Ras homolog enriched in brain 1 regulates β cell mass and β cell function via mTORC1/AMPK/Notch1 pathways

Figure 1 Rheb1 upregulates β cell mass and mTORC1 signaling. A: Rheb1 expression in the islets isolated from people with different age; B: Immunofluorescence staining of Rheb1 (red) and insulin (as a β-cell marker; green) in pancreatic sections of 8-week-old male pRheb1KO mice (n = 3) and wild-type (WT) mice (n = 3). Scale bars: 10 μm; C and D: Average β-cell mass and β-cell size in pancreatic sections of 2-month-old male pRheb1KO (n = 4) and WT mice (n = 5) subjected to insulin staining; E: Anti-apoptotic genes from RNA-seq of islets of bRheb1KO mice (n = 3) and WT mice (n = 3), of which is reanalyzed from our previous RNA-seq data[3]. All data are represented as the mean ± SD, ^aP < 0.05, ^bP < 0.01. WT: Wild-type.

Figure 2 Rheb1 activates mTORC1 signaling in islets. A: The expression of mTORC1 signaling and its downstream in the islets isolated from pRheb1KO (n = 2) and Flox (n = 2) with or without glucose stimulation; B: The expression of mTOC1 signaling and its downstream in the islets isolated from pRheb1KO (n = 3) and Flox (n = 3) with or without glucose and insulin stimulation; C: Western blot analysis of C57 islets treated with GFP (n = 3) or Rheb1OE (n = 3) adenovirus for 48 hours with or without glucose and insulin stimulation. All data are represented as the mean ± SD, ^aP < 0.05, ^bP < 0.01. NC: Negative control.

Figure 3 Rheb1 promotes β cell proliferation only partly depend on the mTORC1. A: The population of 5-ethy-nyl-2’-deoxyuridine + cells of MIN6 cells treated with PWPI or Rheb1OE lentivirus with or without rapamycin treatment; B: The population of Ki67+ cells of insulin+ islet treated with GFP or Rheb1OE adenovirus with or without rapamycin treatment; C: Western blot analysis of C57 mice islets treated with GFP or Rheb1OE adenovirus for 48 hours with or without rapamycin treatment (n = 3/group). All data are represented as the mean ± SD, ^aP < 0.05, ^bP < 0.001. NC: Negative control; Edu: 5-ethy-nyl-2’-deoxyuridine.

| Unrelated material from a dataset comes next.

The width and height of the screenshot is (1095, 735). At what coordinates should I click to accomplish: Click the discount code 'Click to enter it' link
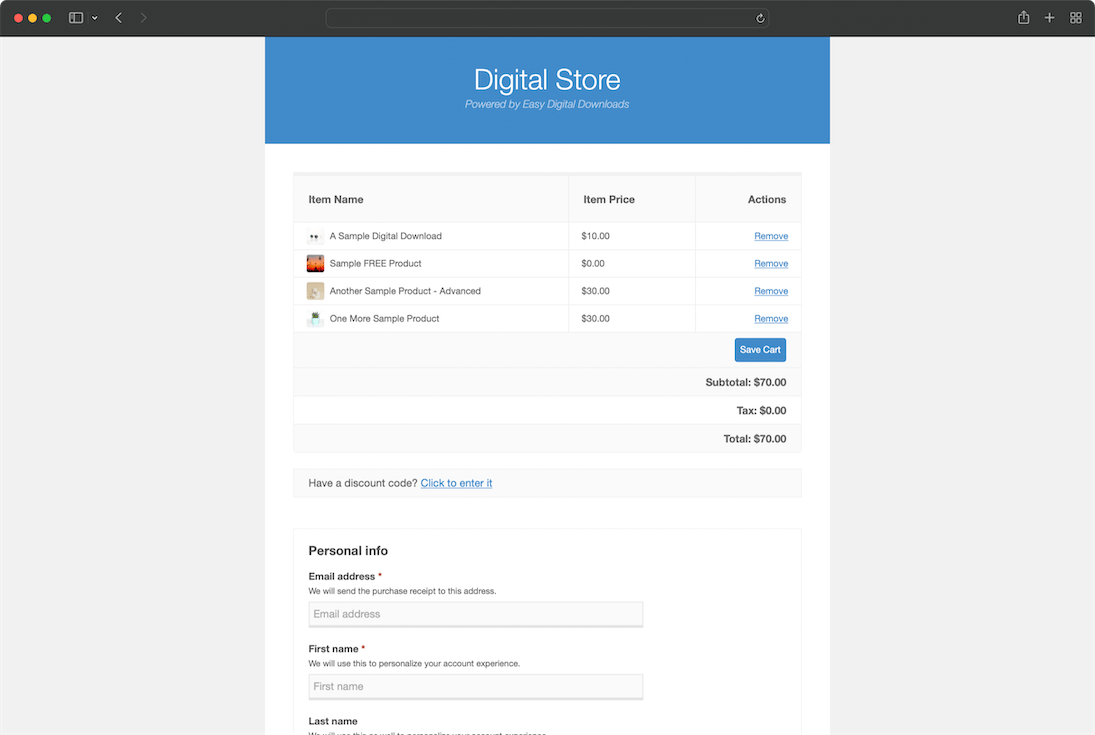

Figure 4 Rheb1 regulates β cell proliferation via mTORC1 and AMPK signaling simultaneously. A: The expression of AMPK signaling and its downstream in the MIN6 cell treated with GFP or Rheb1OE adenovirus for 48 hours with or without rapamycin treatment; B: The population of 5-ethy-nyl-2’-deoxyuridine + cells of MIN6 cell treated with GFP or Rheb1OE adenovirus for 48 hours with or without rapamycin and AICAR treatment; C: The population of Ki67+ cells of insulin+ islet treated with GFP or Rheb1OE adenovirus with or without rapamycin and AICAR treatment; D: Western blot analysis of MIN6 cell treated with GFP or Rheb1OE adenovirus for 48 hours with or without rapamycin and AICAR treatment; E: Cell vitality analysis of MIN6 cell treated with GFP or Rheb1OE adenovirus for 48 hours with or without rapamycin and AICAR treatment. All data are represented as the mean ± SD, ^aP < 0.05, ^bP < 0.01, ^cP < 0.001.

Figure 5 Rheb1 keeps β-cell identity balance through mTORC1 and Notch1 signaling. A: Average α-cell proportion in pancreatic sections of 2-month-old male bRheb1KO and WT mice subjected to glucagon staining (n = 4/group); B and C: The mRNA (B) and protein (C) levels of β-cell dedifferentiation related markers in MIN6 cell infected with GFP or Rheb1 adenovirus; D: Western blot analysis of MIN6 cell treated with a Rheb1-specific siRNA or a siRNA control for 48 hours; E: The mRNA levels of Notch pathway in MIN6 cells infected with GFP or Rheb1OE adenovirus for 48 hours; F: Western blot analysis of MIN6 cell infected with GFP or Rheb1OE adenovirus, treated with different levels of rapamycin and DAPT. All data are represented as the mean ± SD, ^aP < 0.05, ^bP < 0.01, ^cP < 0.001. NC: Negative control; WT: Wild-type.

Figure 6 Rheb1 regulates transcription factor HNF4α. A: Protein expression level of HNF4α was increased in Rheb1 overexpressed MIN6 cells (n = 3); B: Protein expression level of HNF4α was decreased in Rheb1 knockout MIN6 cells; C: The interaction between Rheb1 and HNF4α were analyzed by co-IP in MIN6 cells; D: After overexpression Rheb1 in human islets for 48 hours, immunofluorescence staining of Rheb1 and HNF4α in human islets. All data are represented as the mean ± SD, ^aP < 0.05, ^bP < 0.01. NC: Negative control.